Enough, for me anyway. “Come on Fly.”
“Where we going?”
I picked a pathway heading away from the canals. With strides tourism snapped back at the end of its leash. Life returned unprettily. Building techniques declined. Chickens. Laundry. “Daddy what are we looking for?”
“I don’t know.”
“Then how we are we going to find it?”
“I’ve been trying to figure that out for a long time.”
A pause. Quiet. Then she reached for my hand. I took hers. And we kept going.
“Where are we going, Daddy?”
(July 10, 2015) The floorboards of our room in the Astor House Hotel once resembled ship decking. Tight and slick with the oil of a 1000 feet. Since 1860 I heard said. The first telephone in China answered here. The first bulb shone.
Einstein took tea in the lobby, his mind at rest. A truism, time is an onslaught. Outside the humidity still feels brushed on like paint. But inside there is machined air. The Astors floorboards loosen and shrink in this new Ice Age. Revealing in their newly exposed seams the funeral dust of those thousand guests.
(July 10, 2015) A six week trip to China. Without itinerary or destination. Companioned by my 12-year-old daughter variously known as Fumiko or Fly. A few stories and photos from the journey to family and friends. The idea being not to get rusty in the written word department. As I am in the midst of writing a book to be called “The Death Q” which chronicles a 750 mile hike/trail I hope to open up near Death Valley. So I’d jot down a few short stories about China and call it a day.

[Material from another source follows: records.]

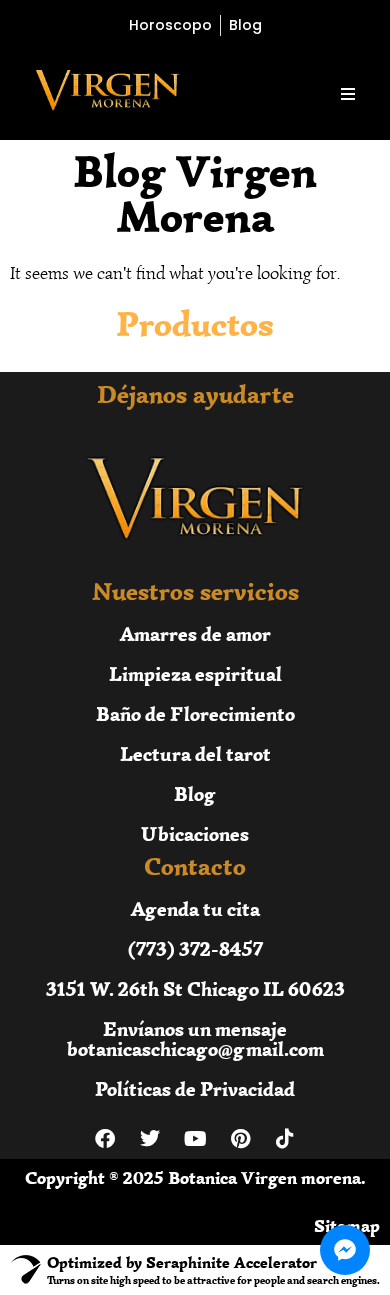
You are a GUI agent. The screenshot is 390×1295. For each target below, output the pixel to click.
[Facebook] (105, 1139)
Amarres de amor (195, 633)
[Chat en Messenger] (345, 1250)
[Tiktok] (285, 1139)
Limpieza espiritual (195, 673)
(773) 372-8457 (195, 948)
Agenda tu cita (195, 908)
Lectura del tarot (195, 753)
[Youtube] (195, 1139)
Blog (195, 793)
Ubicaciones (195, 833)
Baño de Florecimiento (195, 713)
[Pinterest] (240, 1139)
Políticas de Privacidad (195, 1088)
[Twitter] (150, 1139)
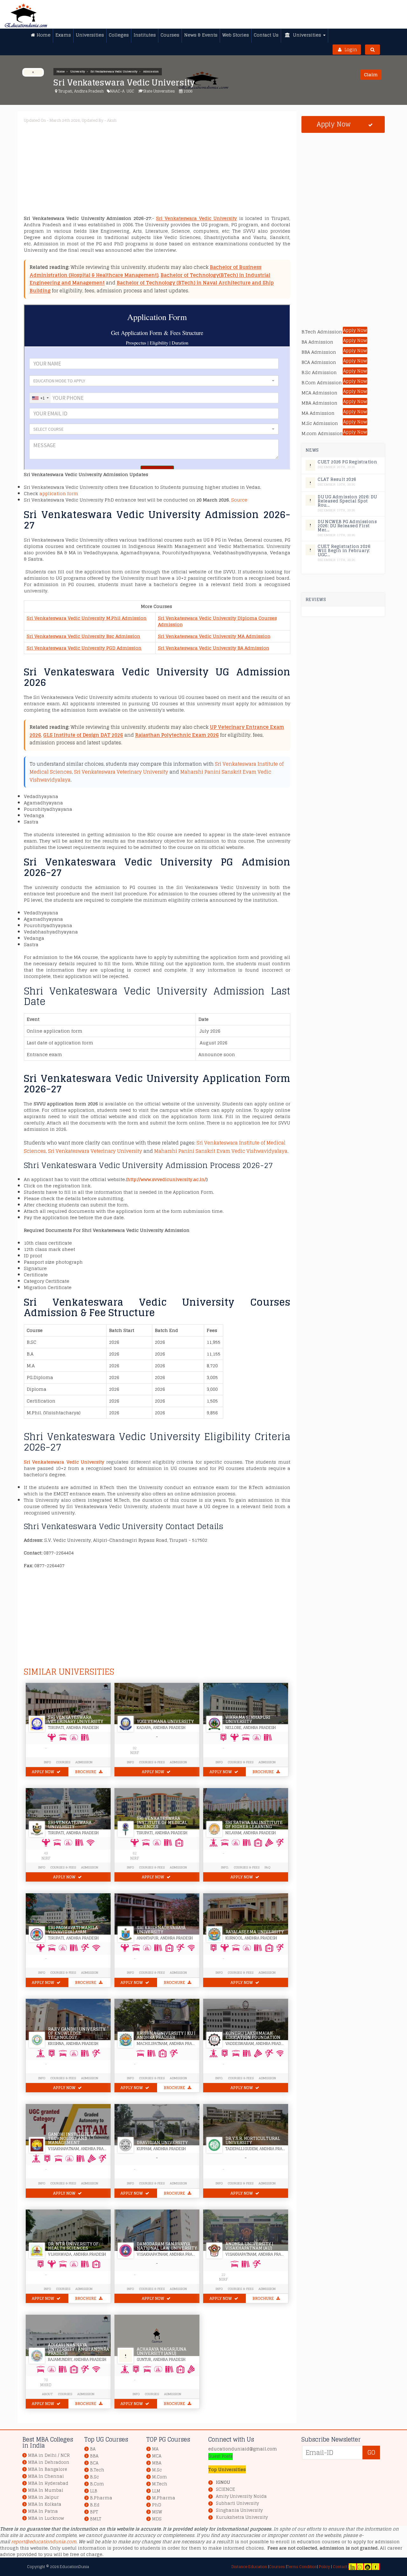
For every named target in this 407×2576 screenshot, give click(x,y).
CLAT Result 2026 (337, 479)
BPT (94, 2512)
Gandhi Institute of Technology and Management (72, 2138)
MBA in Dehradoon (48, 2462)
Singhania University (239, 2510)
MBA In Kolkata (44, 2504)
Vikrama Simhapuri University (247, 1719)
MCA (156, 2456)
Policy (324, 2566)
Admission (151, 71)
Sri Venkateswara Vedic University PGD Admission (84, 648)
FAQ (267, 1867)
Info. (225, 1867)
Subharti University (237, 2503)
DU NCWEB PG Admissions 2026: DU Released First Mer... (347, 526)
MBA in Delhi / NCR (49, 2455)
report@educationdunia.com (43, 2541)
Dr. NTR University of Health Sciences (73, 2246)
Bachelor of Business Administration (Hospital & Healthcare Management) (145, 271)
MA (155, 2449)
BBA (94, 2456)
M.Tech (159, 2484)
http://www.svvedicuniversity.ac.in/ (166, 1179)
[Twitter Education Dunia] (359, 2566)
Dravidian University (162, 2142)
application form (58, 493)
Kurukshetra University (242, 2517)
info (47, 1762)
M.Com (159, 2477)
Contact (340, 2566)
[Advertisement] (157, 170)
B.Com (97, 2484)
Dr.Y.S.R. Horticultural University (252, 2140)
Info (130, 1762)
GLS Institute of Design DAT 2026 (83, 735)
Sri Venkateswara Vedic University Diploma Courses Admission (217, 621)
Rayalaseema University (254, 1932)
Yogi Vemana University (165, 1721)
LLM (156, 2491)
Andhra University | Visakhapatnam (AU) (249, 2246)
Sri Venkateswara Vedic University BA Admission (213, 648)
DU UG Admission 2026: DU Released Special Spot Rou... (347, 501)
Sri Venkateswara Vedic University (114, 71)
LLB (93, 2491)
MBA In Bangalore (47, 2469)
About (47, 2394)
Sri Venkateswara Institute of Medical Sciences (162, 1822)
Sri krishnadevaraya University (161, 1930)
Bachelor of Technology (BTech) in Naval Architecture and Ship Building (152, 286)
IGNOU (223, 2482)
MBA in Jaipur (43, 2497)
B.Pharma (101, 2498)
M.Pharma (163, 2498)
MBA (156, 2463)
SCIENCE (225, 2489)
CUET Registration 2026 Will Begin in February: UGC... (344, 550)
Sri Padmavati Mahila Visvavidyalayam (73, 1930)
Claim (371, 75)
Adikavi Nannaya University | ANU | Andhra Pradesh (78, 2349)
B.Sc (94, 2477)
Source (239, 500)
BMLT (95, 2519)
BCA (94, 2463)
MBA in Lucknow (46, 2518)
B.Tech (97, 2470)
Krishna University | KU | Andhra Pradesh (166, 2035)
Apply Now (43, 1771)
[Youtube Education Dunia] (367, 2566)
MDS (157, 2519)
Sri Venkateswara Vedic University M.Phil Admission (87, 618)
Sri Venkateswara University (70, 1824)
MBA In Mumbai (45, 2490)
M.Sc (157, 2470)
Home (61, 71)
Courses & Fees (152, 1762)
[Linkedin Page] (352, 2566)
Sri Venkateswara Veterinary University (121, 772)
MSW (157, 2512)
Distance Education (249, 2566)
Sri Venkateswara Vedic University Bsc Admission (83, 636)
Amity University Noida (241, 2496)
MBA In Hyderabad (48, 2483)
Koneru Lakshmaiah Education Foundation (252, 2035)
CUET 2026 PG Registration (347, 462)
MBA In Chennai (46, 2476)
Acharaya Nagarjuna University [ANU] (161, 2351)
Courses (63, 1762)
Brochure (86, 1771)
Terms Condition (302, 2566)
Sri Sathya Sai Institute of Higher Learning (254, 1824)
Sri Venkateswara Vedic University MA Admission (214, 636)
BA (92, 2449)
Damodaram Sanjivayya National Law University (167, 2246)
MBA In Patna (43, 2511)
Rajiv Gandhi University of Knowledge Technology (76, 2033)
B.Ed (95, 2505)
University (77, 71)
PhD (156, 2505)
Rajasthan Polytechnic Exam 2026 (177, 735)
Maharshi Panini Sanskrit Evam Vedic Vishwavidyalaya (220, 1151)
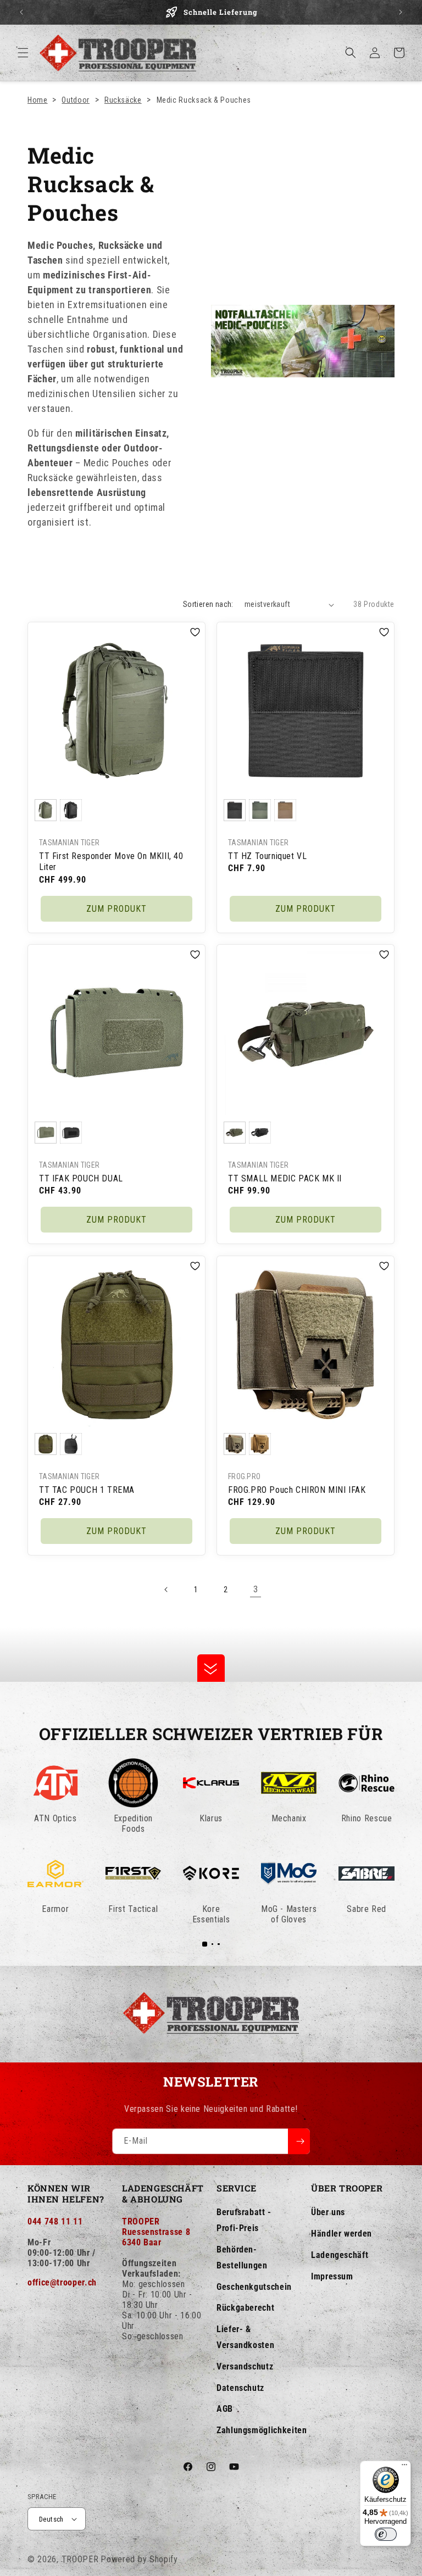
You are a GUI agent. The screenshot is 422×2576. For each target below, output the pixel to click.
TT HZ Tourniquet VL (267, 856)
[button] (23, 53)
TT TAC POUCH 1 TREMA (87, 1489)
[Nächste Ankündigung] (400, 12)
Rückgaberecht (245, 2307)
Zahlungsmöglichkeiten (261, 2430)
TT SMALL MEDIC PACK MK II (285, 1178)
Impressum (332, 2276)
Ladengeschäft (339, 2255)
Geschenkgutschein (254, 2287)
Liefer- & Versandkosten (245, 2337)
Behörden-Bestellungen (242, 2257)
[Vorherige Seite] (166, 1589)
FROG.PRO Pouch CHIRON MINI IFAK (297, 1489)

Till my friend Cirina Catania caught wind of my plans. Cirina has faith in the beauty of the Internet. She proselytizes powerfully. This website “Stories from Steve” is essentially her creation. Without it my PCT through hike in 2013 would be undocumented and well into the process of memory deep fade. Her idea was to post my China dispatches here on “Stories from Steve.” I couldn’t find any harm in that. So here they are. I hope there is entertainment in at least a few of them.